Set task. Scale the rows in the part that opens with the line containing "Task: Click the Windows search input box" and closes with the line containing "click(x=450, y=418)", both ends included, and rewrite every line there, requests too. Multiply each coordinate in the answers by 2.4, round to whole numbers with halves going up, and leave all other numbers as they are.

Listing.
▬▬▬▬▬▬▬▬▬▬

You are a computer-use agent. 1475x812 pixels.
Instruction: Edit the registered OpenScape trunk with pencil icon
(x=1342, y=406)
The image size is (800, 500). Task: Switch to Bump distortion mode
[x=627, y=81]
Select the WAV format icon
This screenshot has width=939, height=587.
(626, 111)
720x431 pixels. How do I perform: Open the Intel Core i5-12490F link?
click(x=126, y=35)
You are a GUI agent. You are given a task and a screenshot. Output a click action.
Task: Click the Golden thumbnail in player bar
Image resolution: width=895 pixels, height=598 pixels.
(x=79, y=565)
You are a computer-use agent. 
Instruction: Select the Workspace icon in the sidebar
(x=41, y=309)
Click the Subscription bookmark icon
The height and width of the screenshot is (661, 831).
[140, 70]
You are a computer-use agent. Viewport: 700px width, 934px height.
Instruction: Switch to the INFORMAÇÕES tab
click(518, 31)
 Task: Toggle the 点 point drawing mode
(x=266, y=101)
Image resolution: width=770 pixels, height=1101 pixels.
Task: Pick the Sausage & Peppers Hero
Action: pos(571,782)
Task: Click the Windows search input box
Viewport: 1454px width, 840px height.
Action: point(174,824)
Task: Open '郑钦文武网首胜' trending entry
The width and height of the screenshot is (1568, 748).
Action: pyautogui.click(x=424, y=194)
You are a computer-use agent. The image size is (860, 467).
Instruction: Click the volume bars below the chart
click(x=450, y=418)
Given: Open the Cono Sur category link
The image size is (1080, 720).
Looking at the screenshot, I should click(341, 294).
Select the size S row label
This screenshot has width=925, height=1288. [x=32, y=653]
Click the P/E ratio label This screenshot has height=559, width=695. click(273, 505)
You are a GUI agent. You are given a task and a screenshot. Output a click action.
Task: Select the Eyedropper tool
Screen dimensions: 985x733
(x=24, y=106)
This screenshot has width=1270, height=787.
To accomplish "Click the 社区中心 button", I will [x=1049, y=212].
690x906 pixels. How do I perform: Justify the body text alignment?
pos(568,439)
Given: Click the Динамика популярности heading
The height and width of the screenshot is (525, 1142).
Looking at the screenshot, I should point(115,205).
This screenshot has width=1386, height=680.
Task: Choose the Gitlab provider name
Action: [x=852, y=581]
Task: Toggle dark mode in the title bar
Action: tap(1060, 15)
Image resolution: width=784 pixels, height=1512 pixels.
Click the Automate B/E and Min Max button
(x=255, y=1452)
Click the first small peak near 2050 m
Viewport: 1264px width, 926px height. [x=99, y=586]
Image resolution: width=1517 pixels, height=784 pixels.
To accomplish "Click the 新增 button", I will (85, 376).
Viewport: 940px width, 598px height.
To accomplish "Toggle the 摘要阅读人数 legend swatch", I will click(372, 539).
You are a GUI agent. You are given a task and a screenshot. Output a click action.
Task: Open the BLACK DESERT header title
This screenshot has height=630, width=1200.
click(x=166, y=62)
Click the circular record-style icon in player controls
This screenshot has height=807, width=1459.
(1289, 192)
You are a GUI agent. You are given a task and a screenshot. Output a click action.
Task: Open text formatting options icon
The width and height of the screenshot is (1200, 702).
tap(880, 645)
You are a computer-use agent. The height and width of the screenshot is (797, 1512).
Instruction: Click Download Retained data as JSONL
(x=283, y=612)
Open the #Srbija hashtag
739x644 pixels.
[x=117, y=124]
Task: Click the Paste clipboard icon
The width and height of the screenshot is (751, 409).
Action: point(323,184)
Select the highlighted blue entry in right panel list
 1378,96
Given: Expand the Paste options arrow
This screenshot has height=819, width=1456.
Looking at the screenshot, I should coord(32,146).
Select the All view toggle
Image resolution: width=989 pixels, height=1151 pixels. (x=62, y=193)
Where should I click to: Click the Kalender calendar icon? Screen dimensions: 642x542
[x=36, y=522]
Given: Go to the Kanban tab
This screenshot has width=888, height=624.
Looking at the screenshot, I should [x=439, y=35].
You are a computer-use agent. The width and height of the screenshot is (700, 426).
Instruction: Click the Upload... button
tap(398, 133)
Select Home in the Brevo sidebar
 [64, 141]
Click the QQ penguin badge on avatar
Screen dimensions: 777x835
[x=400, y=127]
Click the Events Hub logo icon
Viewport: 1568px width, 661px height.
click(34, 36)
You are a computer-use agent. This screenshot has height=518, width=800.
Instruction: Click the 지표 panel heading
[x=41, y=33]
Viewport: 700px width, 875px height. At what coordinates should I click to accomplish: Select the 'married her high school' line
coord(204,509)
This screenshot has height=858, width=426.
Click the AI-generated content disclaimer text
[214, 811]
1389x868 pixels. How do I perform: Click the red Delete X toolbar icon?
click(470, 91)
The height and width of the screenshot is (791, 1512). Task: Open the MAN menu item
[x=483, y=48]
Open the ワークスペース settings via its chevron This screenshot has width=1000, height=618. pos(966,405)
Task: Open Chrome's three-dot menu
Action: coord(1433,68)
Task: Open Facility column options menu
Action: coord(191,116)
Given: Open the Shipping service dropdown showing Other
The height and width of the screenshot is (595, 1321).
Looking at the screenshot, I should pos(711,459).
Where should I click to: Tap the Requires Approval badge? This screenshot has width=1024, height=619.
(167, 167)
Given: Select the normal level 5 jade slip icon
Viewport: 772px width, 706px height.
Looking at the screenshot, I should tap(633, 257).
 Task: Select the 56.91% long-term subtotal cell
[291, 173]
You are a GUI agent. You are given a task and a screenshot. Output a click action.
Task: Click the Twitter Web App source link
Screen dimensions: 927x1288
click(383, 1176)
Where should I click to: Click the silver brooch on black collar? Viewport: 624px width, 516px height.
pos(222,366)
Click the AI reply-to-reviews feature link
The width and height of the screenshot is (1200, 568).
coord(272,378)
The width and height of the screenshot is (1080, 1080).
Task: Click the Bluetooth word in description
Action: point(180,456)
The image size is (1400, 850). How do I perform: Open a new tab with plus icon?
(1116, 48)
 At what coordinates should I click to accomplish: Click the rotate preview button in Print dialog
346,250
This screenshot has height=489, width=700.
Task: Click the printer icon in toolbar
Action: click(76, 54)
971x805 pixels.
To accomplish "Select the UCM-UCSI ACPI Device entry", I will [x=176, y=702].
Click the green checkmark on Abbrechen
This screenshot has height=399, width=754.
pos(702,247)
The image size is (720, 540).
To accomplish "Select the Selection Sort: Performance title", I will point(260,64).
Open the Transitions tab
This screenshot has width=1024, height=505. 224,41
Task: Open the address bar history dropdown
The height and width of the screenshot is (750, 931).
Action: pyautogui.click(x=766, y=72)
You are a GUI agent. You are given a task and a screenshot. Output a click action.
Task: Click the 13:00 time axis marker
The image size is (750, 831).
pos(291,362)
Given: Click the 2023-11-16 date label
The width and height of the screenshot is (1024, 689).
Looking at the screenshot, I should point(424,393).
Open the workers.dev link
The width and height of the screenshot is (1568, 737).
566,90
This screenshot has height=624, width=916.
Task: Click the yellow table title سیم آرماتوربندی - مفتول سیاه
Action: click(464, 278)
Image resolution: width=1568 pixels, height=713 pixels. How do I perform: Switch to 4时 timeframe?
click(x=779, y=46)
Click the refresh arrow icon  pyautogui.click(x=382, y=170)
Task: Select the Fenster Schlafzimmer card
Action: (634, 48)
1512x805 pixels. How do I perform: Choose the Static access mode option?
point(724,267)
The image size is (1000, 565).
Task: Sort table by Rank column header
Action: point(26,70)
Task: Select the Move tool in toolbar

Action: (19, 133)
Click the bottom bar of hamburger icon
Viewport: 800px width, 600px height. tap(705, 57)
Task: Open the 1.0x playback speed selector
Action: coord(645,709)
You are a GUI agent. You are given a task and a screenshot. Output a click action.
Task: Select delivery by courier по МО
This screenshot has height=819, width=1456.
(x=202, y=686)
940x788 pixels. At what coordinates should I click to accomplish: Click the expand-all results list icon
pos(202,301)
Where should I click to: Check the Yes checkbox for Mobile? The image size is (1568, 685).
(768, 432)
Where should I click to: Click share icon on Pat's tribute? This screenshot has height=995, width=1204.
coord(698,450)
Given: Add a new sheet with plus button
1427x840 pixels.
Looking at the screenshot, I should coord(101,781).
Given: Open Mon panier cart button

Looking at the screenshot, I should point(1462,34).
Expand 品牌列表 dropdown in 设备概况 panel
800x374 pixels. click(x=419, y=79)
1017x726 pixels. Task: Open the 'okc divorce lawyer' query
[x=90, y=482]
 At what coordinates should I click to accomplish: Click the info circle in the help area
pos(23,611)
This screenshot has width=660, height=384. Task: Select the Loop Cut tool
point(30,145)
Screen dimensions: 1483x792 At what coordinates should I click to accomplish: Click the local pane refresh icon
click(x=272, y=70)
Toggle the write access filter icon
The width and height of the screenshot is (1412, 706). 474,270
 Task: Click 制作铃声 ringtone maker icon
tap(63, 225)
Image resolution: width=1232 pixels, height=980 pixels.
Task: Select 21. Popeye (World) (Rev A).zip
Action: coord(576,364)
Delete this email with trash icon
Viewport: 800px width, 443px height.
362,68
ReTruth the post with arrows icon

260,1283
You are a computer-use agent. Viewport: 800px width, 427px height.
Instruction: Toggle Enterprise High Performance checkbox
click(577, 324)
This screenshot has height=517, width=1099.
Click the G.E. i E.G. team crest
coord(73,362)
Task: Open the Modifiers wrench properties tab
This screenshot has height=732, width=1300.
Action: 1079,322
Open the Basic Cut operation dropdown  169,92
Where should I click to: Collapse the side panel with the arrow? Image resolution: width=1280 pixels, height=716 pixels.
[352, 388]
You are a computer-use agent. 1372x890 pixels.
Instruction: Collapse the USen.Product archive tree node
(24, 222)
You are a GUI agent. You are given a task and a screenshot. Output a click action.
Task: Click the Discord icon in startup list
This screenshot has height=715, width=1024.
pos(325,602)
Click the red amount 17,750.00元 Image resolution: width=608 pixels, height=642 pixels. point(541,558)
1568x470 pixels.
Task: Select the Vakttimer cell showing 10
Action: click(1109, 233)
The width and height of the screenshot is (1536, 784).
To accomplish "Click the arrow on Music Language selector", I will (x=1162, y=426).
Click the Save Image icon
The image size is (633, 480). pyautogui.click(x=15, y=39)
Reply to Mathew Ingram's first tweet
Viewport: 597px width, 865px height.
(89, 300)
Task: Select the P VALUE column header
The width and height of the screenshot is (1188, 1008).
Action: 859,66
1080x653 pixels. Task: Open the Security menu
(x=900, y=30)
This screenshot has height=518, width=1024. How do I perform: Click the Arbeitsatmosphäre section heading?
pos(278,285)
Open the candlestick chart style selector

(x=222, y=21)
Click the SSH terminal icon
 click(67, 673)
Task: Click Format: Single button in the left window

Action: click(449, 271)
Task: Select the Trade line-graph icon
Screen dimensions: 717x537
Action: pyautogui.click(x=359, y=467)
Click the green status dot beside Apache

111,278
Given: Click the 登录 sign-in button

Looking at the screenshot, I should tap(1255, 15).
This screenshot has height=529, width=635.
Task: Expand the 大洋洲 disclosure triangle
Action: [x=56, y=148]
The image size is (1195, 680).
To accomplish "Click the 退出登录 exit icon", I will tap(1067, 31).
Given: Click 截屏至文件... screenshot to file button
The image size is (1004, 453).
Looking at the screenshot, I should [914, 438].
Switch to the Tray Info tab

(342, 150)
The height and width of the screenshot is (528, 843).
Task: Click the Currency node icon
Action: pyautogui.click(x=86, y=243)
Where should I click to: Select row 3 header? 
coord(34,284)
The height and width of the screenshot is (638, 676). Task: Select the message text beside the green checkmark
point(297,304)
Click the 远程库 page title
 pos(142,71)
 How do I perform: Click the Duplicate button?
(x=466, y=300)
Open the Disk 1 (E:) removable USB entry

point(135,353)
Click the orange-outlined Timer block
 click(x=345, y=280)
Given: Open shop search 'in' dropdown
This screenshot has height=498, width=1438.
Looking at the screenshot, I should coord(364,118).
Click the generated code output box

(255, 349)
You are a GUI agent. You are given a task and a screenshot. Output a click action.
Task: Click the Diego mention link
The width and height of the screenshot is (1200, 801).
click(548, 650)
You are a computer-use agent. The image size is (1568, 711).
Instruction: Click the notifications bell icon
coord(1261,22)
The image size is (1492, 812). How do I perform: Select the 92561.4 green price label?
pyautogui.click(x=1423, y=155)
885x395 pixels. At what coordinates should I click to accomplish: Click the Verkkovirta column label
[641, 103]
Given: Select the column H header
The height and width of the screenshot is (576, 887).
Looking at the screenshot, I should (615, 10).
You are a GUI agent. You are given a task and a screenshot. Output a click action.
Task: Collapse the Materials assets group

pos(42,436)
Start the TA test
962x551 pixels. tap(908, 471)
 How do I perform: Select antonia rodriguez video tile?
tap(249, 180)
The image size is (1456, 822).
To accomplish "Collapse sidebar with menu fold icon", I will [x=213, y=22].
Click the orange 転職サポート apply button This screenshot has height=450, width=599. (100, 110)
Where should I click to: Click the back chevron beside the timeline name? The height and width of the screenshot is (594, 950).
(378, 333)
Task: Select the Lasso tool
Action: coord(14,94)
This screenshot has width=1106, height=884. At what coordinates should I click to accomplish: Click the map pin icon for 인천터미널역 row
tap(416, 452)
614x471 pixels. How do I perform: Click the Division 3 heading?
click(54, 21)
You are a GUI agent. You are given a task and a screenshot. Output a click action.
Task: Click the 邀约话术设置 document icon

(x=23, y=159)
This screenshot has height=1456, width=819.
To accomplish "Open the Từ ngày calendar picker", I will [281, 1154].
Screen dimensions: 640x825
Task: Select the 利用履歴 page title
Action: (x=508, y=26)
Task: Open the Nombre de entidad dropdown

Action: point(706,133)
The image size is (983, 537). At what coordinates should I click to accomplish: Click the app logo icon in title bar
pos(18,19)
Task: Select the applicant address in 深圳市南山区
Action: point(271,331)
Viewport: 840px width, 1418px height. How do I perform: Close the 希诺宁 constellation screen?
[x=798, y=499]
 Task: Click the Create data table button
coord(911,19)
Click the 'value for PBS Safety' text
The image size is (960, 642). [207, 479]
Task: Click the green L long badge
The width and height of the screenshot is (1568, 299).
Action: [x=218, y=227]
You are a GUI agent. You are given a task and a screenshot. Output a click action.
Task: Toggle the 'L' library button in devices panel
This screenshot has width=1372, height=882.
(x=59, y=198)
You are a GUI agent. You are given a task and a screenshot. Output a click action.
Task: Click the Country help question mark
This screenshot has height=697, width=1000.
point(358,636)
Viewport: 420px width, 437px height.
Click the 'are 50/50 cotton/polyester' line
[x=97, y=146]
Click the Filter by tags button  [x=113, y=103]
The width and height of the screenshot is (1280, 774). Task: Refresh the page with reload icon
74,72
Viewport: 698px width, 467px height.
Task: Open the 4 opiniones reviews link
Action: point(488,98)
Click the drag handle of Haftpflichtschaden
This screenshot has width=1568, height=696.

▬▬▬▬▬▬▬▬▬▬

Answer to this exercise.
Task: Click the Windows search input box
Viewport: 1454px width, 840px height.
Action: point(418,1978)
Task: Open '郑钦文武网首胜' trending entry
The width and height of the screenshot is (1568, 748).
Action: pyautogui.click(x=1018, y=466)
You are a computer-use agent. The image size is (860, 467).
Instruction: Click the volume bars below the chart
click(x=1080, y=1003)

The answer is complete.